TALLAHASSEE, Fla. — Today, Governor Ron DeSantis and State Surgeon General Dr. Joseph A. Ladapo met with members of Florida’s Public Health Integrity Committee (PHIC) to discuss the First Interim Report released by the Florida Statewide 22nd Grand Jury on the harmful impacts of mask mandates and lockdowns, all pushed by the federal government. To watch the roundtable click here.
“Florida rejected the prevailing orthodoxy regarding non-pharmaceutical interventions, but in reality, just followed pre-COVID pandemic response guidance, which elite bureaucrats tossed aside as fear and hysteria took over,” said Governor Ron DeSantis. “Florida preserved freedom and blocked mandates. The grand jury has now confirmed what we knew all along – Florida got it right.”
In this initial report, the grand jury noted that their investigation was hampered due to the refusal to participate by various federal agencies including the Centers for Disease Control and Prevention (CDC) and U.S. Food and Drug Administration (FDA). Even with this refusal from the federal government impeding a review to allow for transparency and accountability, the report’s determinations were clear:
Lockdowns and mask mandates caused more collateral damage than good. The jury identified anxiety, depression, suicidal behavior, and attention deficits were attributable to the “heavy-handed” policies of lockdowns.
Lockdowns resulted in higher excess mortality rates. The jury found that jurisdictions that implemented lockdowns tended to have higher overall excess mortality rates.
Evidence to support mask mandates were abysmal. “There is uncertainty about the effects of face masks,” the jury concluded. There has never been sound evidence of effectiveness against the virus from face masks that provided statistically significant benefits.
The CDC’s COVID-19 hospitalization data is likely inflated. The jury found that the CDC’s number of total COVID-19 hospitalizations is likely inflated due to asymptomatic or minor SARS-CoV-2 infections among patients that were classified as COVID-19 hospitalizations in order to financially benefit the hospital.
“Leading by common sense and sound science was a priority for Florida from day one of COVID-19,” said State Surgeon General Dr. Joseph A. Ladapo. “The findings of the grand jury demonstrate how going against federal mandates was the right choice for the health and freedom of all Floridians. The lasting damage done to Americans by COVID-19 mandates is no secret, but the grand jury’s first interim report makes it even more evident.”
“During the pandemic, we threw away the basic principles of public health,” said Dr. Martin Kulldorff, PhD. “The verdict is in. Lockdowns were a huge mistake.”
“CDC and other bodies ignored basic science, used their power to silence scientists that didn’t agree with them, and subverted high-quality evidence to make decisions,” said Dr. Jay Bhattacharya, MD, PhD. “In 2021, [Governor DeSantis] ordered monoclonal antibody treatment for Floridians, and the Biden administration cut the funding at a time that would have saved countless lives. Now, I don’t know for sure, but it looked to me like one political party trying to hurt members of another political party.”
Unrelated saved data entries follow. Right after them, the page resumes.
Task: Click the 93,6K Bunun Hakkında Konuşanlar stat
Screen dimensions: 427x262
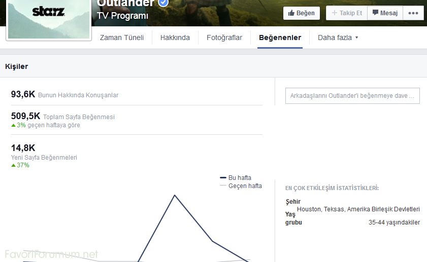Action: pos(64,95)
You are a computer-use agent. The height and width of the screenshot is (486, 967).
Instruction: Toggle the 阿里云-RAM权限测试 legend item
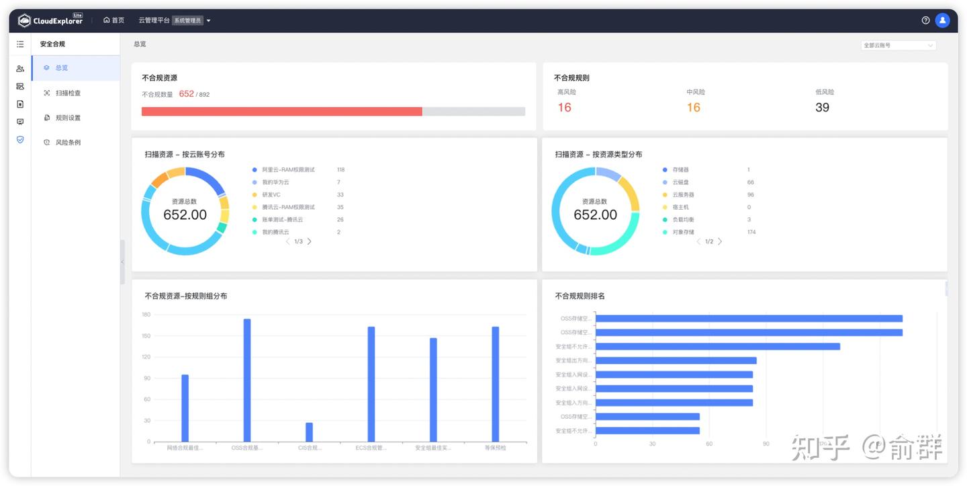283,170
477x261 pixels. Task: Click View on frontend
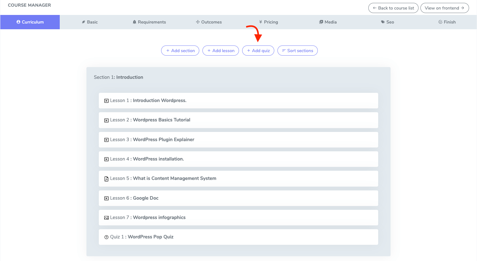coord(445,8)
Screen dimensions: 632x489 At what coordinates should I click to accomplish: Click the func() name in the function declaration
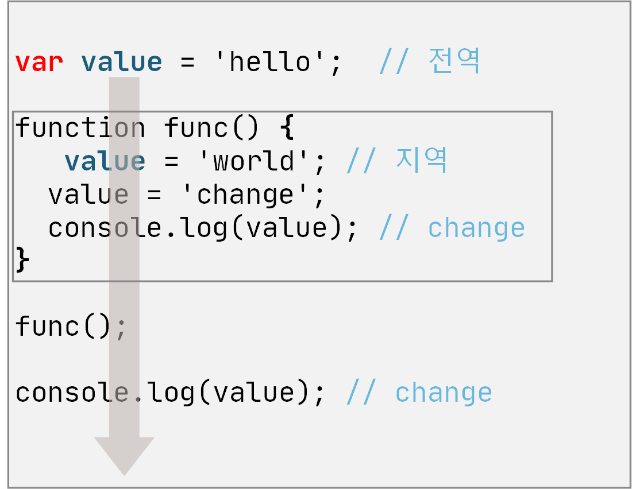tap(212, 127)
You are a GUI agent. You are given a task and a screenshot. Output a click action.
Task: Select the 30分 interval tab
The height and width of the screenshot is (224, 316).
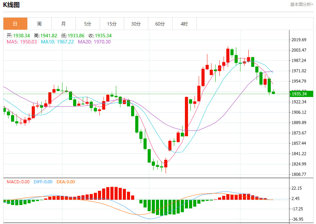(x=136, y=24)
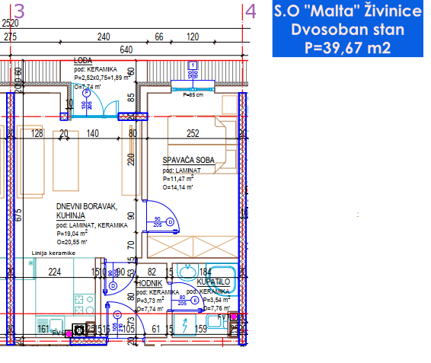This screenshot has width=431, height=363.
Task: Select the Linija keramike annotation
Action: coord(53,253)
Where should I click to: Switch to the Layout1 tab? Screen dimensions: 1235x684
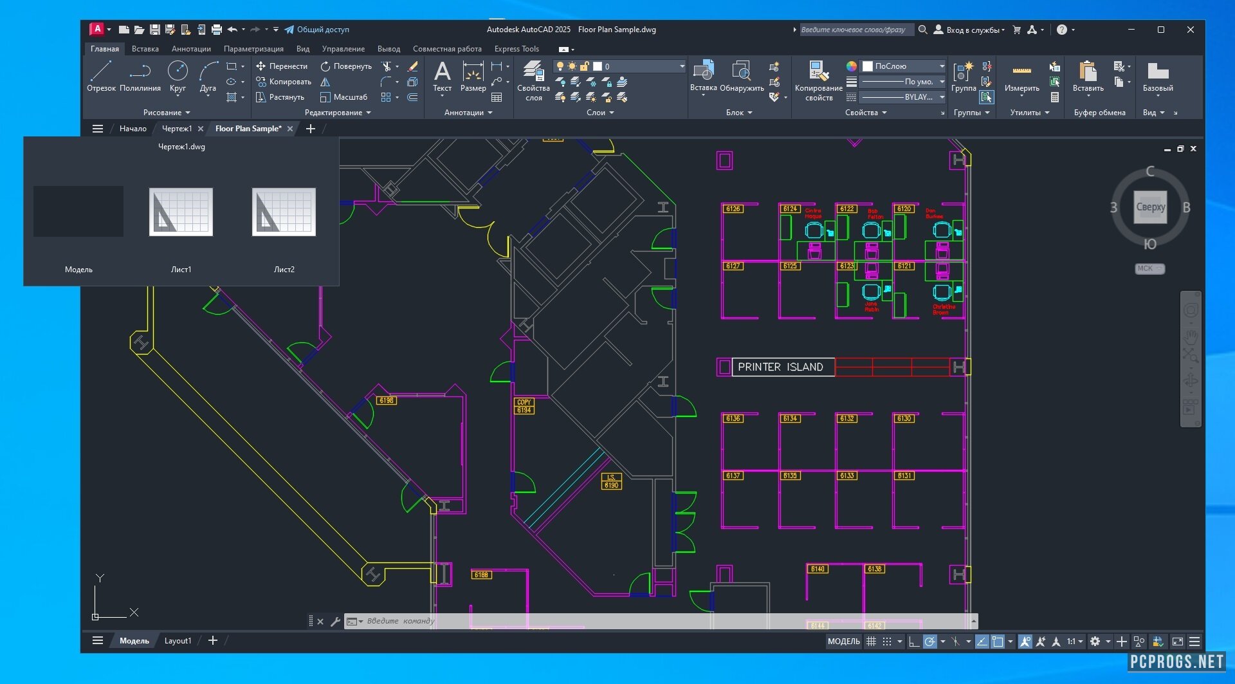178,641
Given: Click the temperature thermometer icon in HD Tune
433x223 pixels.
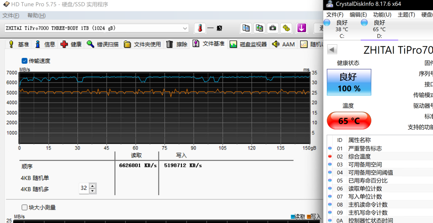Looking at the screenshot, I should point(200,28).
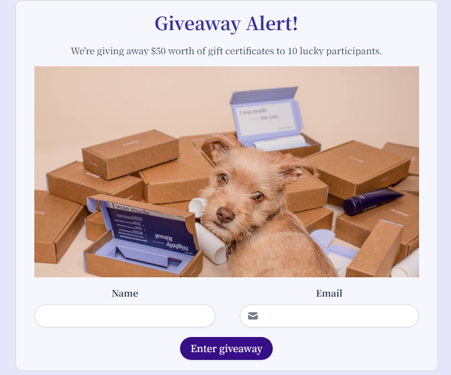Click the Name field label
The width and height of the screenshot is (451, 375).
(x=125, y=293)
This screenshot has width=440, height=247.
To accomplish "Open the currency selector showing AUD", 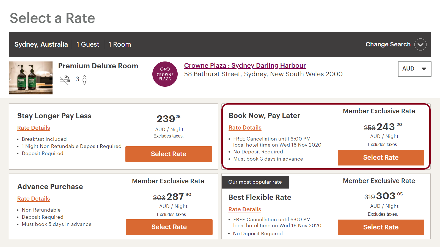I will (414, 69).
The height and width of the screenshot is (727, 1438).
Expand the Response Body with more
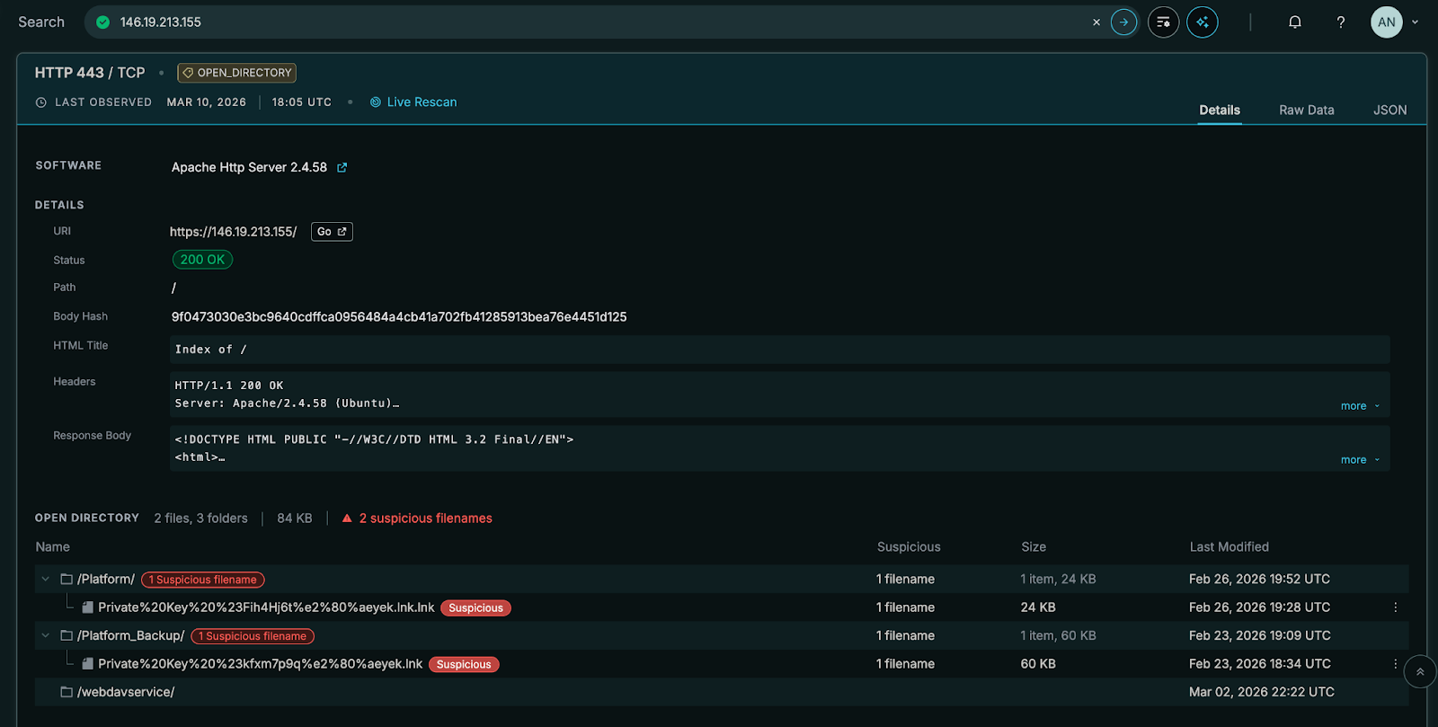[1359, 460]
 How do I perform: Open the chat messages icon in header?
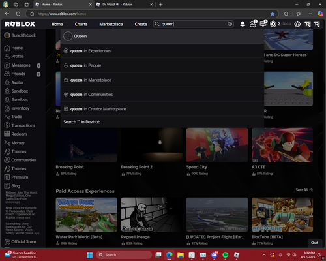point(263,24)
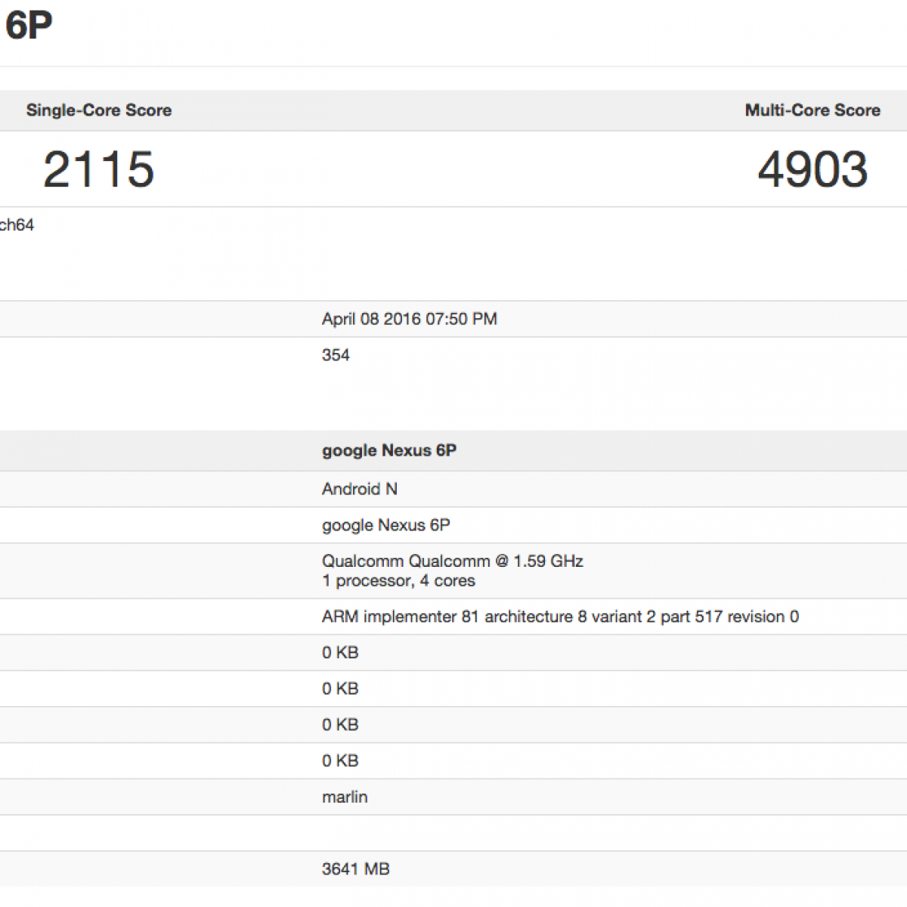Click the fourth 0 KB cache value
The height and width of the screenshot is (907, 907).
pos(339,761)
“There have been some accounting tricks used to make COVID-19 seem more dangerous than it really was. There is something odd that a fundamental principle of public health was thrown under the bus,” said Dr. Bret Weinstein, PhD. “It is great to see the state of Florida acting in a capacity of international leadership. The entire planet is suffering from the exhaustion from COVID.”
“Every American knows a large number of mistakes were made. We’re not seeing a nation come together on what we did wrong,” said Dr. Joseph Fraiman, MD. “I hope the grand jury can offer our country guidance on how to organize our government and how to handle events like this in the future.”
“Spotlight needs to be shown on the federal agencies and their actions during the pandemic. That needs to come from the highest level possible, and that’s not happening,” said Dr. Steven Templeton, PhD. “I don’t think [the federal government] has an appetite right now to address these problems, and I don’t think there is going to be an appetite anytime soon for it.”